▶ _THE PROBLEM_: Locate "Given: Click the Retweet arrows icon" in the listing. Transcribe the line that contains it and every line that follows, through the last, omitting all pictures.

Segment Start: RAW DATA

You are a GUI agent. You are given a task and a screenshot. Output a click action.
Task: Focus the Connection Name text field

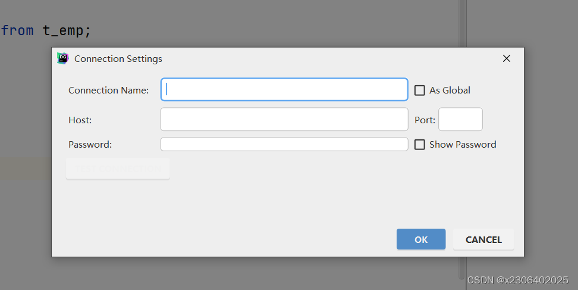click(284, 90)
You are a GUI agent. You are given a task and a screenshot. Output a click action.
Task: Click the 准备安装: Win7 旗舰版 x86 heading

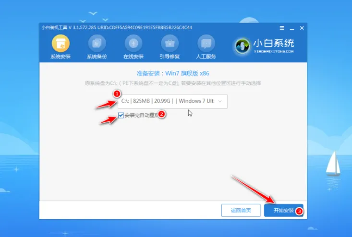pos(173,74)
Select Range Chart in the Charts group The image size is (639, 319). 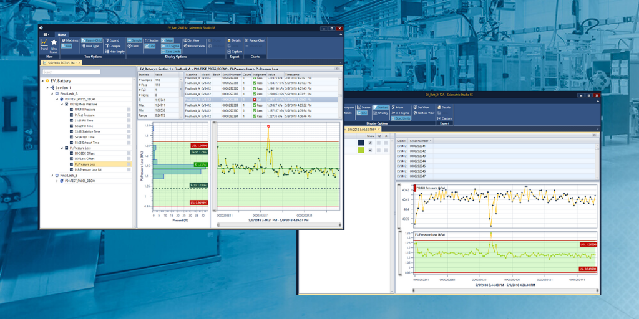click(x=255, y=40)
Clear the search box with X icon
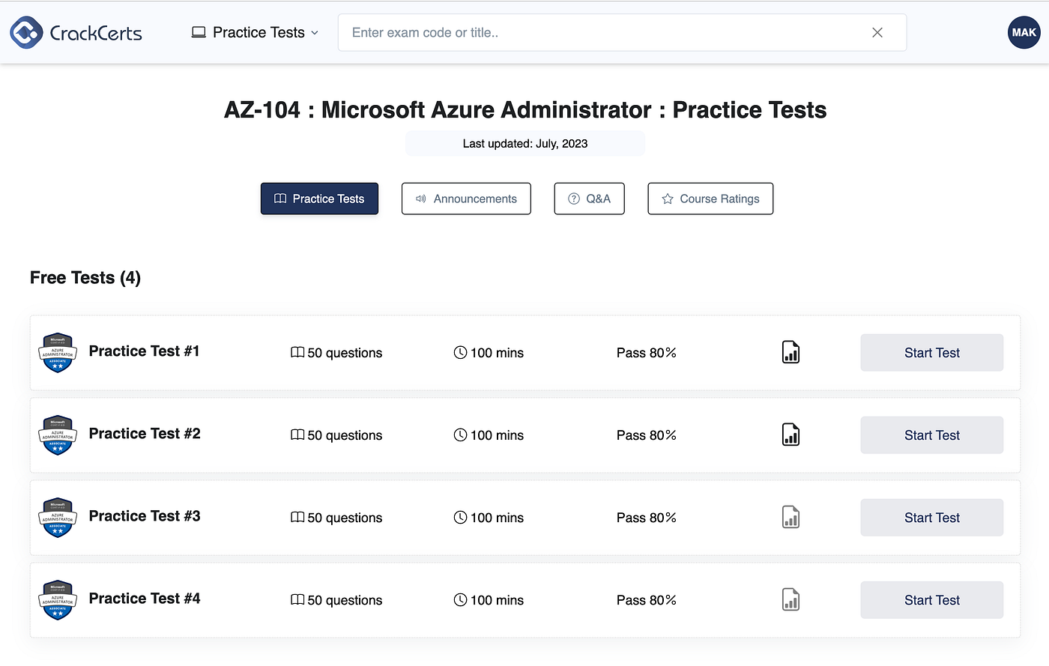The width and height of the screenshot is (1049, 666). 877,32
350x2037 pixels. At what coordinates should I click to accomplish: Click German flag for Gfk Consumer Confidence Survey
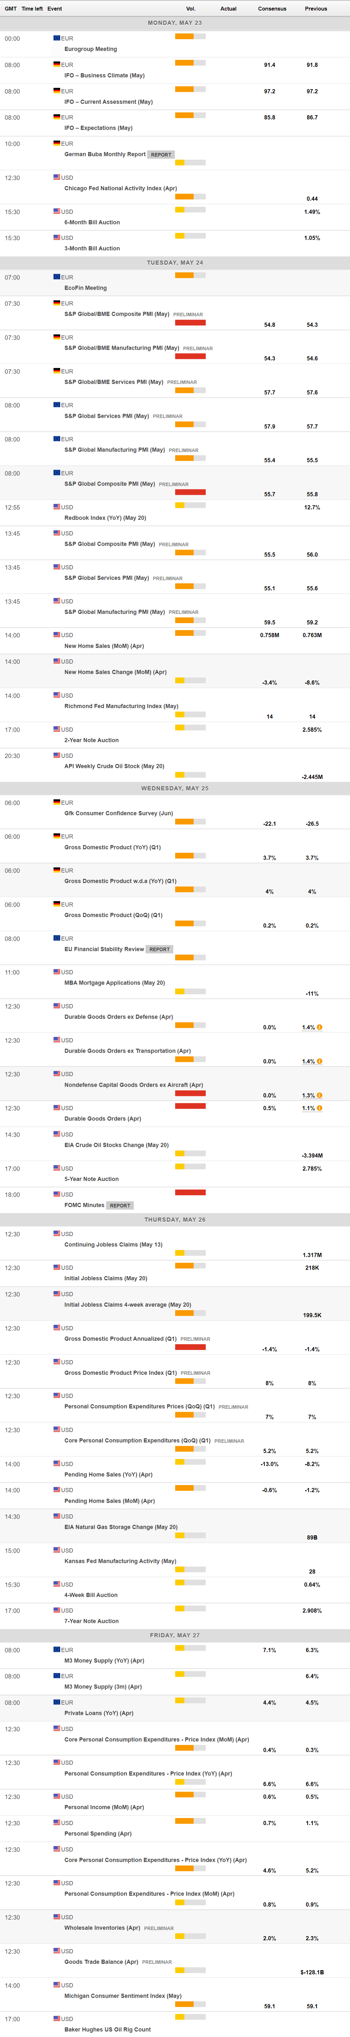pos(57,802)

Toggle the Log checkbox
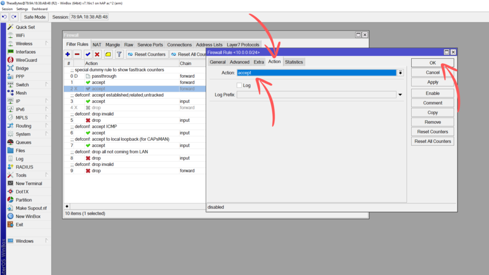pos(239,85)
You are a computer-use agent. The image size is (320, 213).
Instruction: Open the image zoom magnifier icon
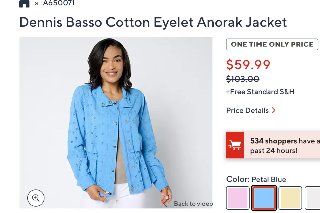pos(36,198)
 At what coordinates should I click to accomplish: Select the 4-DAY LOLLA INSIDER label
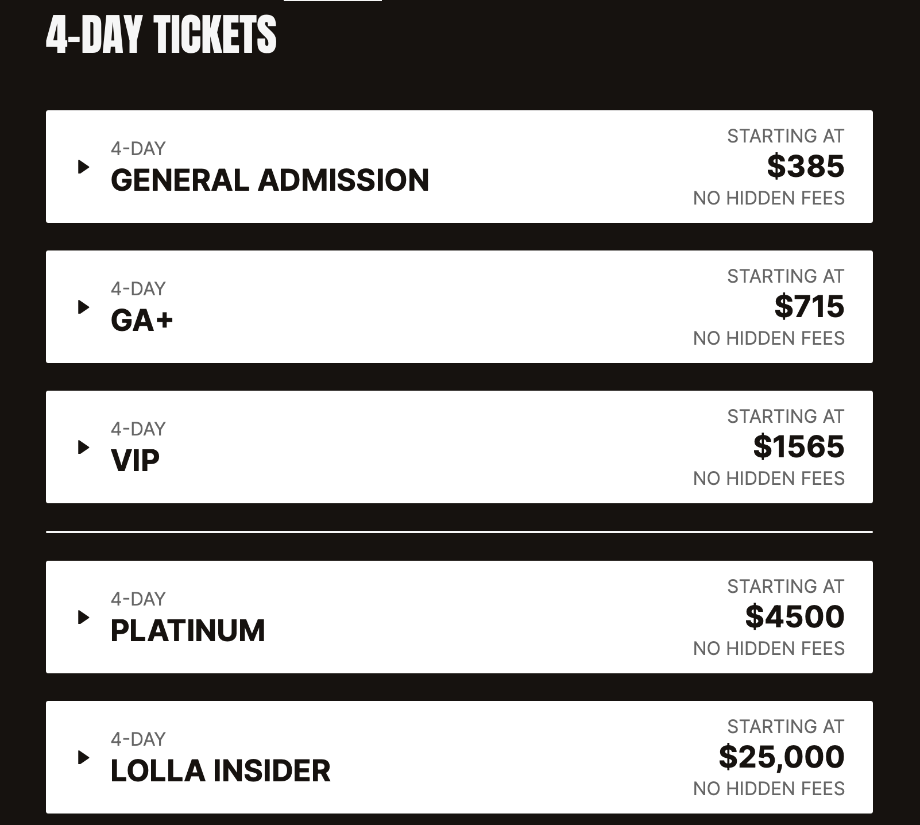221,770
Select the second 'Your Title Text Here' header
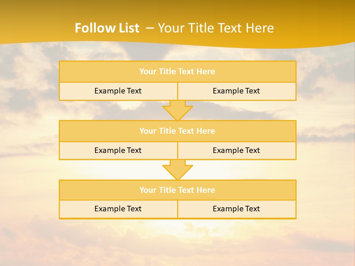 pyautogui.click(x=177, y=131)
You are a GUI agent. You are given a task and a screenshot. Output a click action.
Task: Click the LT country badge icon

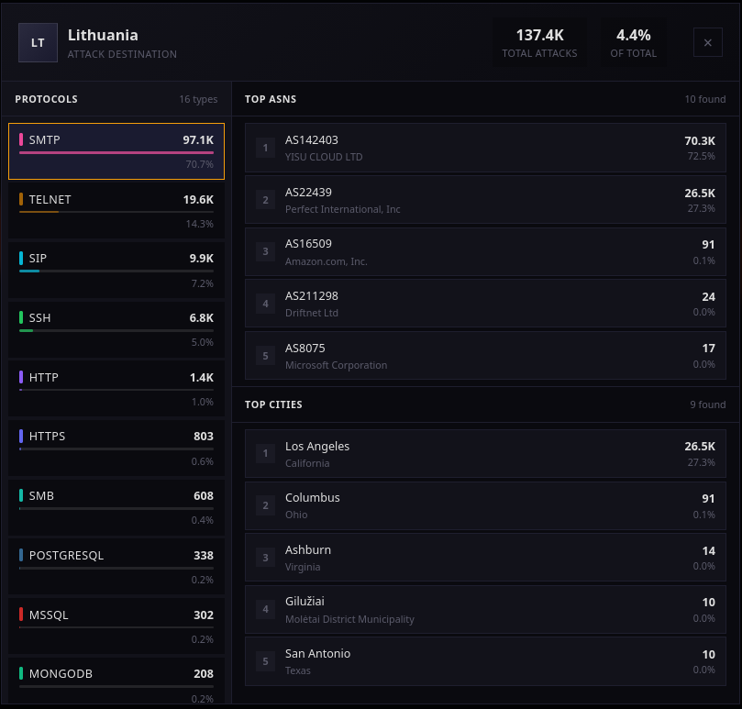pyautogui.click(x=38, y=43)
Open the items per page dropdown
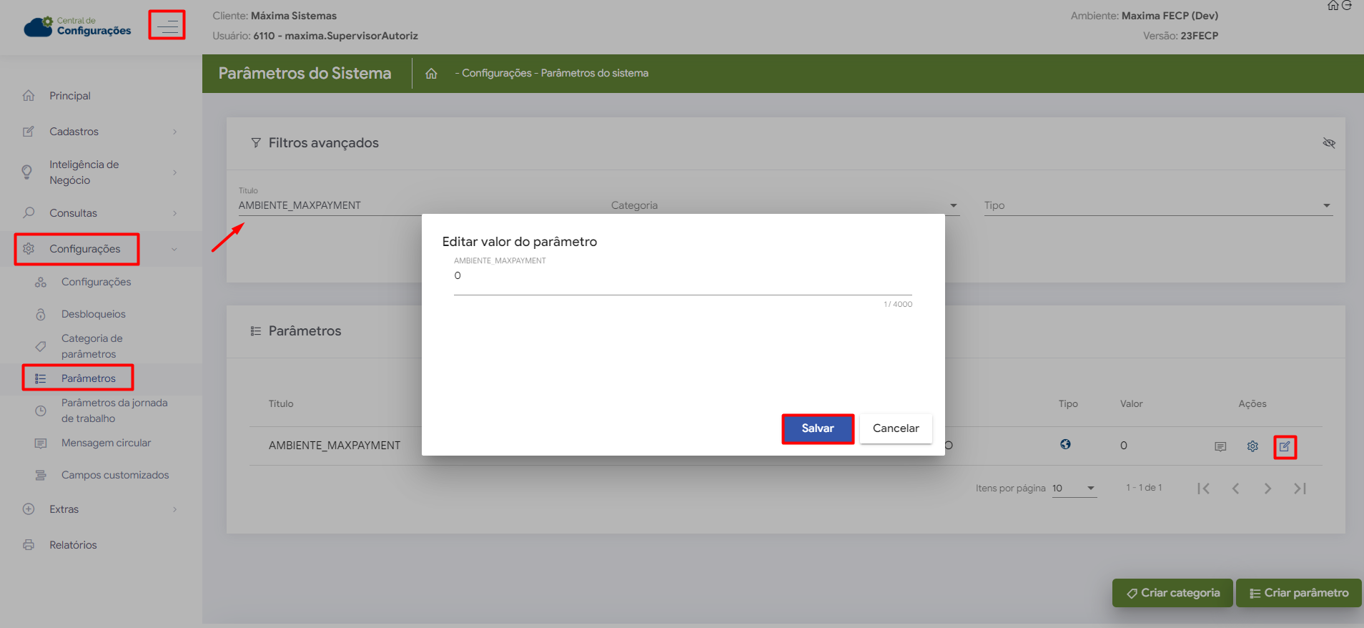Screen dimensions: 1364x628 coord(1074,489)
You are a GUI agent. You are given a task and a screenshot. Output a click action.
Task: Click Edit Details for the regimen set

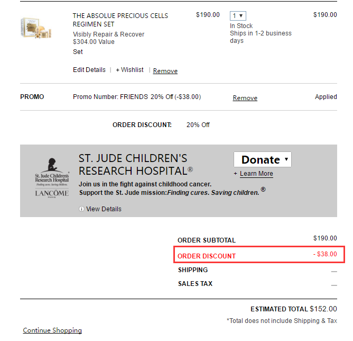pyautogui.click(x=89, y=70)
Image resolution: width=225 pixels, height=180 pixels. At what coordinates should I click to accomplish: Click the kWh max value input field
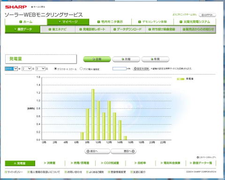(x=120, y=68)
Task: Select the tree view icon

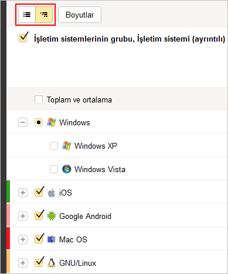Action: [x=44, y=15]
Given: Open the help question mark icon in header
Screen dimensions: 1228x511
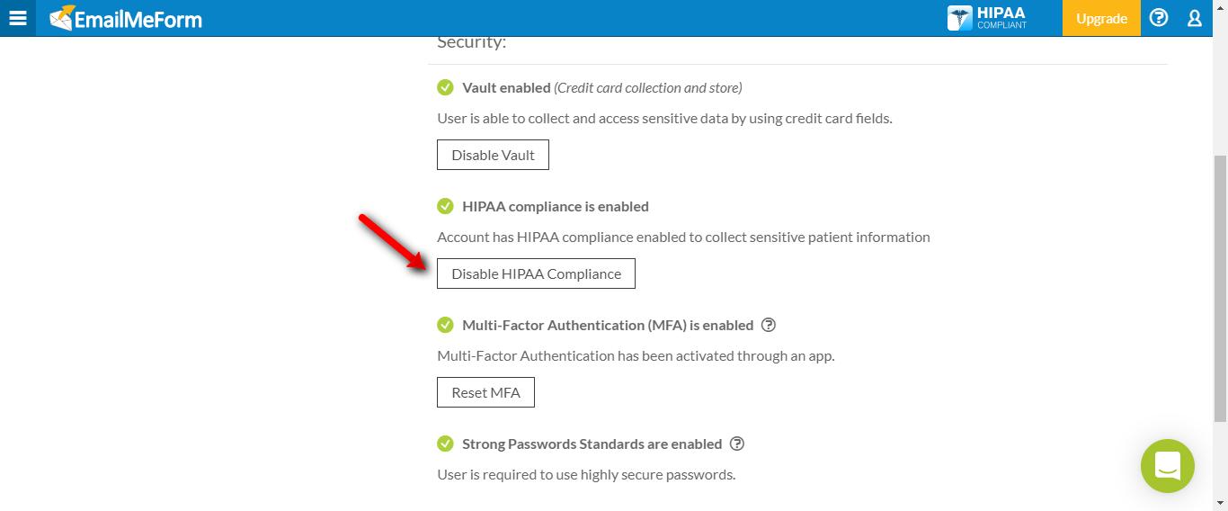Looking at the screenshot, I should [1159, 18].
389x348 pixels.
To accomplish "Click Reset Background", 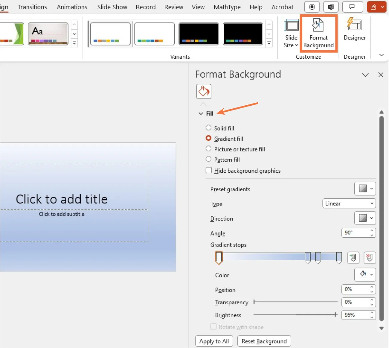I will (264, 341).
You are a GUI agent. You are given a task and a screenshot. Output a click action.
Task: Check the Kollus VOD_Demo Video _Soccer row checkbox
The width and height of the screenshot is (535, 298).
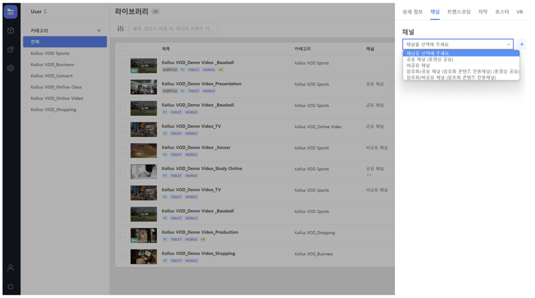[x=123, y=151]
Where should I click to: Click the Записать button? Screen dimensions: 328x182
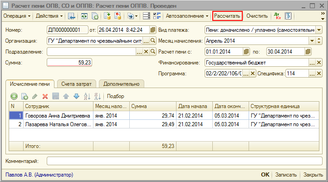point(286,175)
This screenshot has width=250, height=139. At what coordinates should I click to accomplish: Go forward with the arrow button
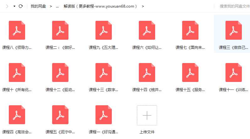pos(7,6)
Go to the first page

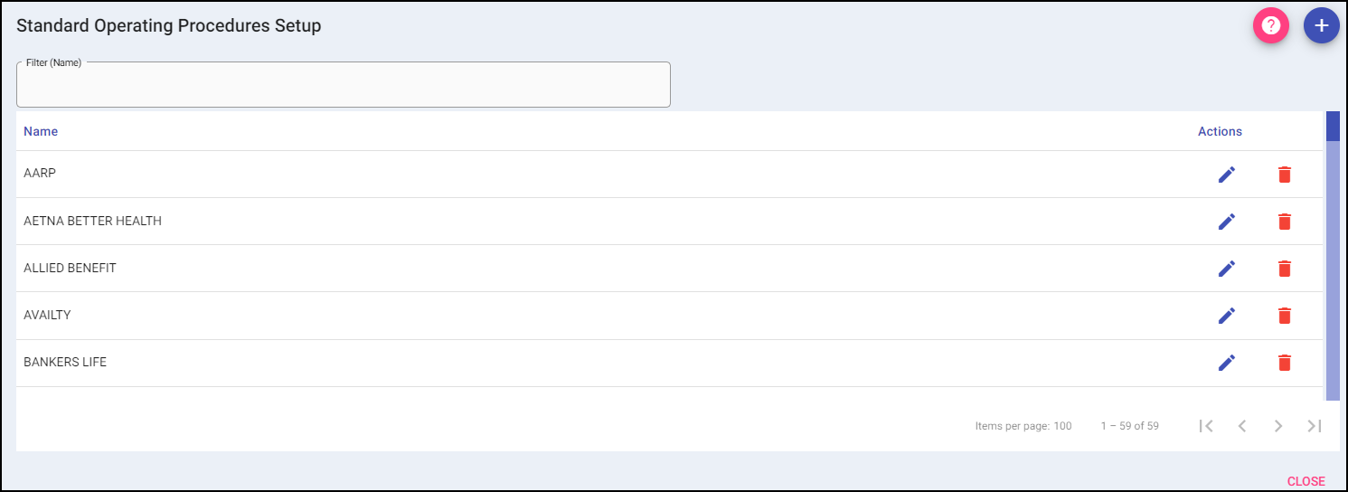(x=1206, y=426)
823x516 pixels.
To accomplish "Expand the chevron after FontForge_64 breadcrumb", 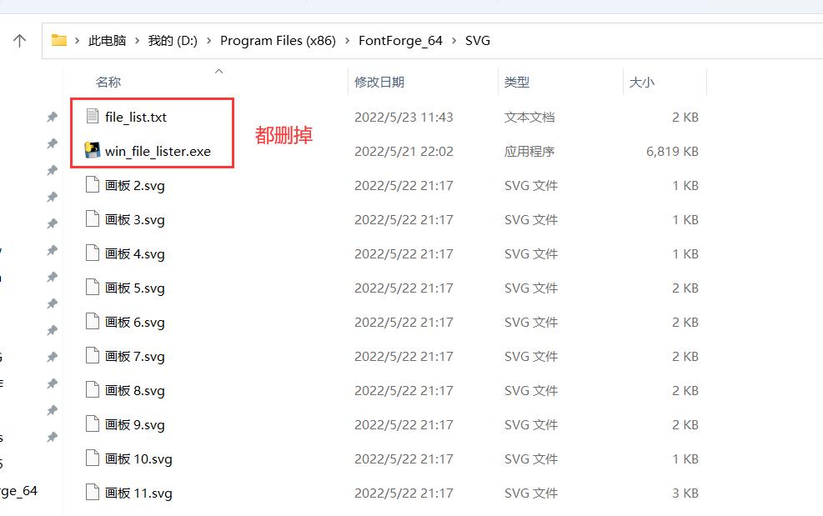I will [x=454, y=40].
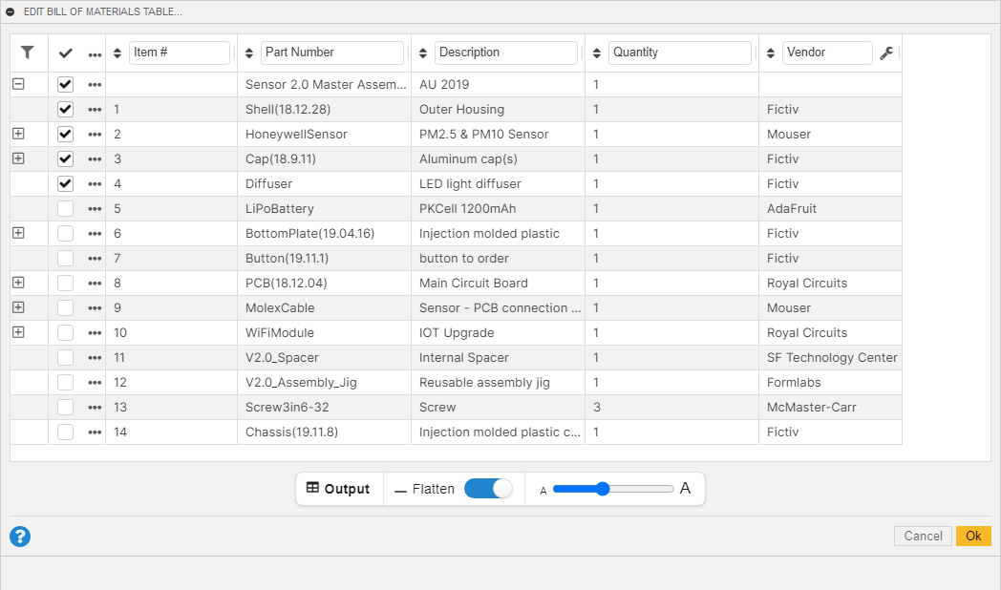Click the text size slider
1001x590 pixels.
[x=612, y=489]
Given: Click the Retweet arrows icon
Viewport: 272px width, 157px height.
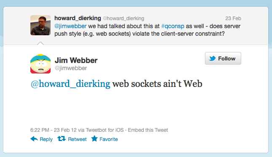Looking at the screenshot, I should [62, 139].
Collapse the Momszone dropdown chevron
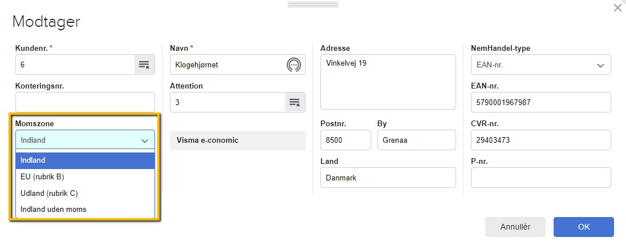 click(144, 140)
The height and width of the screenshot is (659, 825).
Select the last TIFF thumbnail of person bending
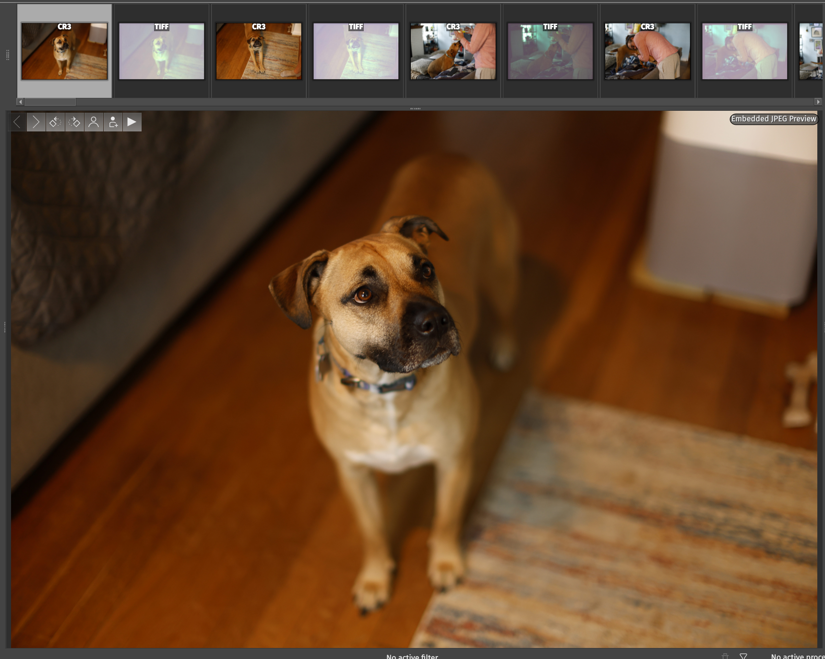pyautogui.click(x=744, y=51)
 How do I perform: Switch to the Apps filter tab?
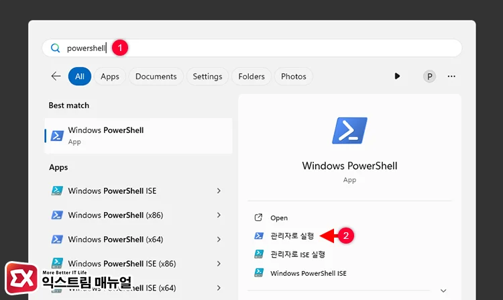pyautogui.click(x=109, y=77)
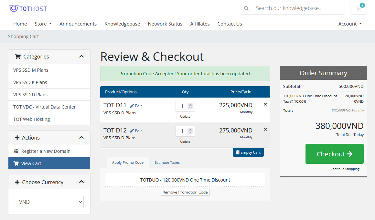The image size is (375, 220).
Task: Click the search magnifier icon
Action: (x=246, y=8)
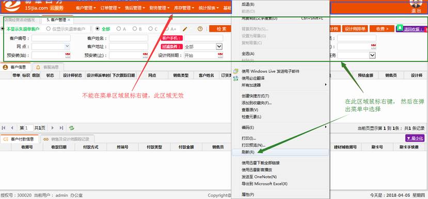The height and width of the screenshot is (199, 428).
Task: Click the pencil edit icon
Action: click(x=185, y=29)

Segment End: RAW DATA

▶ _TASK SOLUTION_:
Given: Click the Retweet arrows icon
Viewport: 272px width, 157px height.
Looking at the screenshot, I should [62, 139].
Collapse the Momszone dropdown chevron
 click(144, 140)
The height and width of the screenshot is (659, 825).
Select the last TIFF thumbnail of person bending
pyautogui.click(x=744, y=51)
 How do I perform: Switch to the Apps filter tab?
pyautogui.click(x=109, y=77)
The image size is (375, 220).
Task: Click the search magnifier icon
Action: (x=246, y=8)
The height and width of the screenshot is (199, 428).
Task: Click the pencil edit icon
Action: click(x=185, y=29)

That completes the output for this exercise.